Dataset records:
=== Section Start ===

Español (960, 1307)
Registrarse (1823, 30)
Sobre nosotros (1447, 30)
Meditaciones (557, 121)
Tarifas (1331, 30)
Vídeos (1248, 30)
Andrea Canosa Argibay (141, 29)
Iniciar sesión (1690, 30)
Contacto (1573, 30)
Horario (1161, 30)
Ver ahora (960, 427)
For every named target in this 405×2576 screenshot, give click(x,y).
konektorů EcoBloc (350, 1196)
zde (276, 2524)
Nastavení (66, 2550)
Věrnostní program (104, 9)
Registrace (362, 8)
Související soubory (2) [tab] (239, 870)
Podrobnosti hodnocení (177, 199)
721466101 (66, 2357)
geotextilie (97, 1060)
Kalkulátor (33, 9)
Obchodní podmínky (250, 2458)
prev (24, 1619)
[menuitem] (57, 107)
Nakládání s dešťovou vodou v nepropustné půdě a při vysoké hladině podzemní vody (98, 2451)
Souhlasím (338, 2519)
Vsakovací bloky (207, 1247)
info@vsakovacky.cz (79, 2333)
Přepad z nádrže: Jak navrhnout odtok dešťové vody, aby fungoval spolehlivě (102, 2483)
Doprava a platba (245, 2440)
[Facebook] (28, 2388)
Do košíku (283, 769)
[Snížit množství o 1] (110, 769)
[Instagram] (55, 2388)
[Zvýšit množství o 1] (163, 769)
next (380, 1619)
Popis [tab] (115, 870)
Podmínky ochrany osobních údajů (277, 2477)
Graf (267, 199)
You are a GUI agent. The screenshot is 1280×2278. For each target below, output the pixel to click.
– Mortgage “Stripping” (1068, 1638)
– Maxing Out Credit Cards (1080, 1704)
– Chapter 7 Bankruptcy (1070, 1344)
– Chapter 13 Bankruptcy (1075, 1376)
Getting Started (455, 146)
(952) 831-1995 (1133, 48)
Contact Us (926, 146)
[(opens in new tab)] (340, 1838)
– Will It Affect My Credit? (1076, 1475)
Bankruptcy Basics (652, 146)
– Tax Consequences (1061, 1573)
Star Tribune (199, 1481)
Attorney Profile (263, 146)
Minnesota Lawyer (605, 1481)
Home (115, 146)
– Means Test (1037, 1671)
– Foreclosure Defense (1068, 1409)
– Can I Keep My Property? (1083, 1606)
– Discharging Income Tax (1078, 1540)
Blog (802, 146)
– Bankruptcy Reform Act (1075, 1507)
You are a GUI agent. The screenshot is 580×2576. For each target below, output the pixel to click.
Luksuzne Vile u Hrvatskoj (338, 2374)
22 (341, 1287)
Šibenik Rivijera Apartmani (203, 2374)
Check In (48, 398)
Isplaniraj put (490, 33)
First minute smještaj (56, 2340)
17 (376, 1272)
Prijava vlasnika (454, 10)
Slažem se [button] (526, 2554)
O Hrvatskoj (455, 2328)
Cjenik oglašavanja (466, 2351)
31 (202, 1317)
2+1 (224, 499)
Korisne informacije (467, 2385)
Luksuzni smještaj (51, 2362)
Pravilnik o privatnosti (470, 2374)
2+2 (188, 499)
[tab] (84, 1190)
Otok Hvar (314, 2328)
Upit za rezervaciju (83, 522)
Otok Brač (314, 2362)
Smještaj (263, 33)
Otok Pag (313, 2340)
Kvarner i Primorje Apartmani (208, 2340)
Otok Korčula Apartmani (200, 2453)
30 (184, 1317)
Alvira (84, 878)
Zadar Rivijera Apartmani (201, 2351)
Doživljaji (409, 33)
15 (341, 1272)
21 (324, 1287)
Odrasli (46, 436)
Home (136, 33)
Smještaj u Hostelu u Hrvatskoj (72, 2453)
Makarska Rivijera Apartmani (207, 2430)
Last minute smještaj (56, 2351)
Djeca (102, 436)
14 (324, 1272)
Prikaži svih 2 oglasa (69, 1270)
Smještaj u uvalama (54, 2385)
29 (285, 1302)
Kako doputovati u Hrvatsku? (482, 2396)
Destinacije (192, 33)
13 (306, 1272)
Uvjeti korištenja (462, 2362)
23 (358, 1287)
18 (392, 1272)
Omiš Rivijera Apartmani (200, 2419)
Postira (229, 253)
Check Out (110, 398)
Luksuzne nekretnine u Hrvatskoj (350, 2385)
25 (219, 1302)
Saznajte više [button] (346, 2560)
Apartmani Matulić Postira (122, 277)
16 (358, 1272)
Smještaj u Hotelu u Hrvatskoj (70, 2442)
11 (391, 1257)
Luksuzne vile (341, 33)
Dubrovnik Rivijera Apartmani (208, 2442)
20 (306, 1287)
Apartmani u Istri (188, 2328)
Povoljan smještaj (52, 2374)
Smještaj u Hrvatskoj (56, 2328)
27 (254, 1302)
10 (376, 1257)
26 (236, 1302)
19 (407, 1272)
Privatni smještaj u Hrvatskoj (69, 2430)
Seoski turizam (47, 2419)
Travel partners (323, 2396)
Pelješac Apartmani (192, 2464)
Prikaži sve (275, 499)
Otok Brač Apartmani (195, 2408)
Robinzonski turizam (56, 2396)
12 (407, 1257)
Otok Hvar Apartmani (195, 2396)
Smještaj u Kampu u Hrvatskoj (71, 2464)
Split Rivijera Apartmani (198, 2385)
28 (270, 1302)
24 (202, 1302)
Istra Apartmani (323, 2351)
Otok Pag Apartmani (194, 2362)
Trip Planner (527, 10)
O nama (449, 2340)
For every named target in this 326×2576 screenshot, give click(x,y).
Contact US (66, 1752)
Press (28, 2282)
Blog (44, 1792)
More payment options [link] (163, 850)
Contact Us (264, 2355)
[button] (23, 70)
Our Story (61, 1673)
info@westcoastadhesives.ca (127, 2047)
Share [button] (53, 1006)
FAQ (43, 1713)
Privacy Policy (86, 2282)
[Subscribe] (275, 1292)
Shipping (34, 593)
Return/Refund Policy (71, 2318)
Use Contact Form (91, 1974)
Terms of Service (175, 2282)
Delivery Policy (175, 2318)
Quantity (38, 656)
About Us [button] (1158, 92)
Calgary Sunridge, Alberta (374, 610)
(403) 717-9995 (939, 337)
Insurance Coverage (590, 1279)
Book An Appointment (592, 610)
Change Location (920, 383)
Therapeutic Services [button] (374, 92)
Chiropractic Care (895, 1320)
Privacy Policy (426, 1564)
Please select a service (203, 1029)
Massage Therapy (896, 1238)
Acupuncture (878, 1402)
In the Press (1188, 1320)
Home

=== Section End ===

EXERCISE GOAL:
Lines from the entries that contain the string "Chapter" must be found and copied.

ANSWER SPACE:
– Chapter 7 Bankruptcy (1070, 1344)
– Chapter 13 Bankruptcy (1075, 1376)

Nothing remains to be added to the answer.